### WHAT YOU SHOULD DO
Every line below from the one containing "Task: Click the 1-2 Bristedt goal puck badge" through the one containing "Viewport: 662px width, 573px height." must be transcribed exactly. Omit all lines outside that stretch.

### INFORMATION PROVIDED

■ ■ ■ ■ ■

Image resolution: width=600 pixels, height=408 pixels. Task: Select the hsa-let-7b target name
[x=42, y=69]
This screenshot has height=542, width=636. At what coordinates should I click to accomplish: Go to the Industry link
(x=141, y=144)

■ ■ ■ ■ ■

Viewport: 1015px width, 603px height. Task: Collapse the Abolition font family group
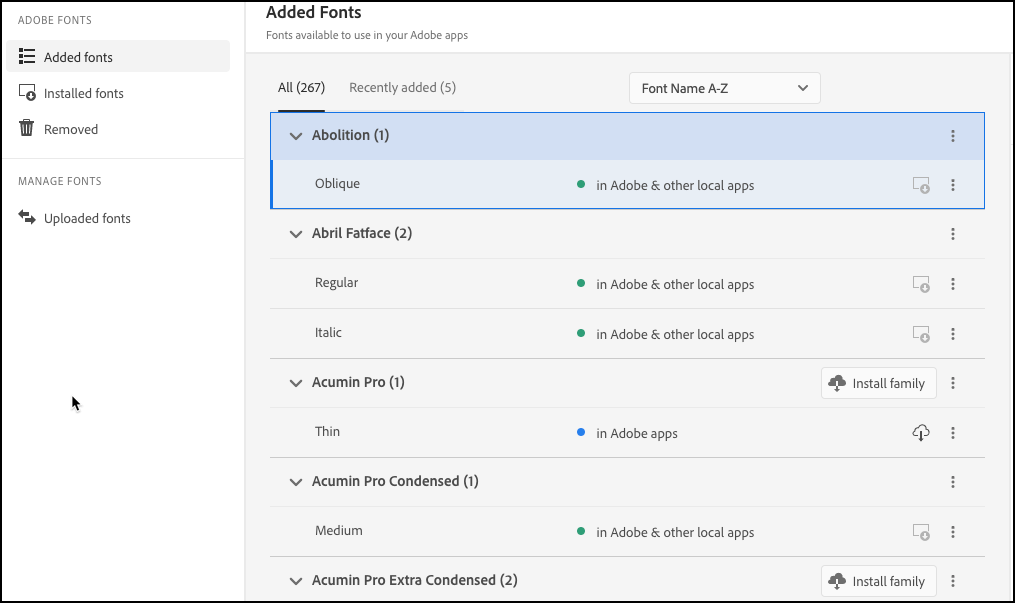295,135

■ ■ ■ ■ ■

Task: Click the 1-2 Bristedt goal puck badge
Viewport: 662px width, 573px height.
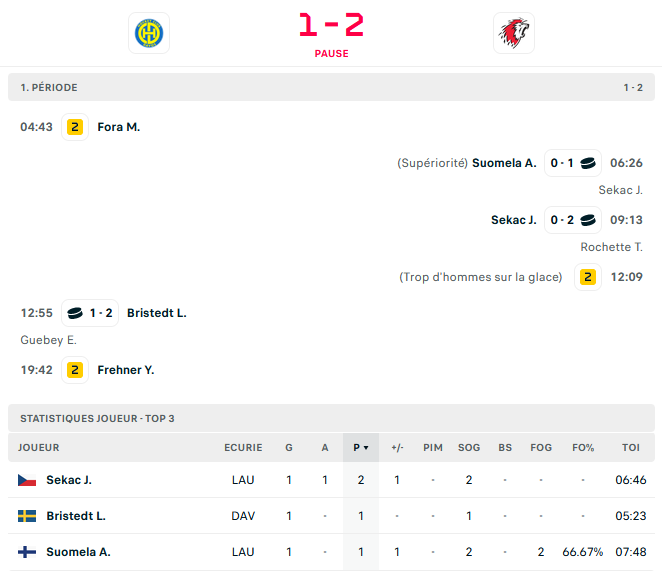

■ ■ ■ ■ ■

### SOLVED EXERCISE
Task: Click the 1-2 Bristedt goal puck badge
Viewport: 662px width, 573px height.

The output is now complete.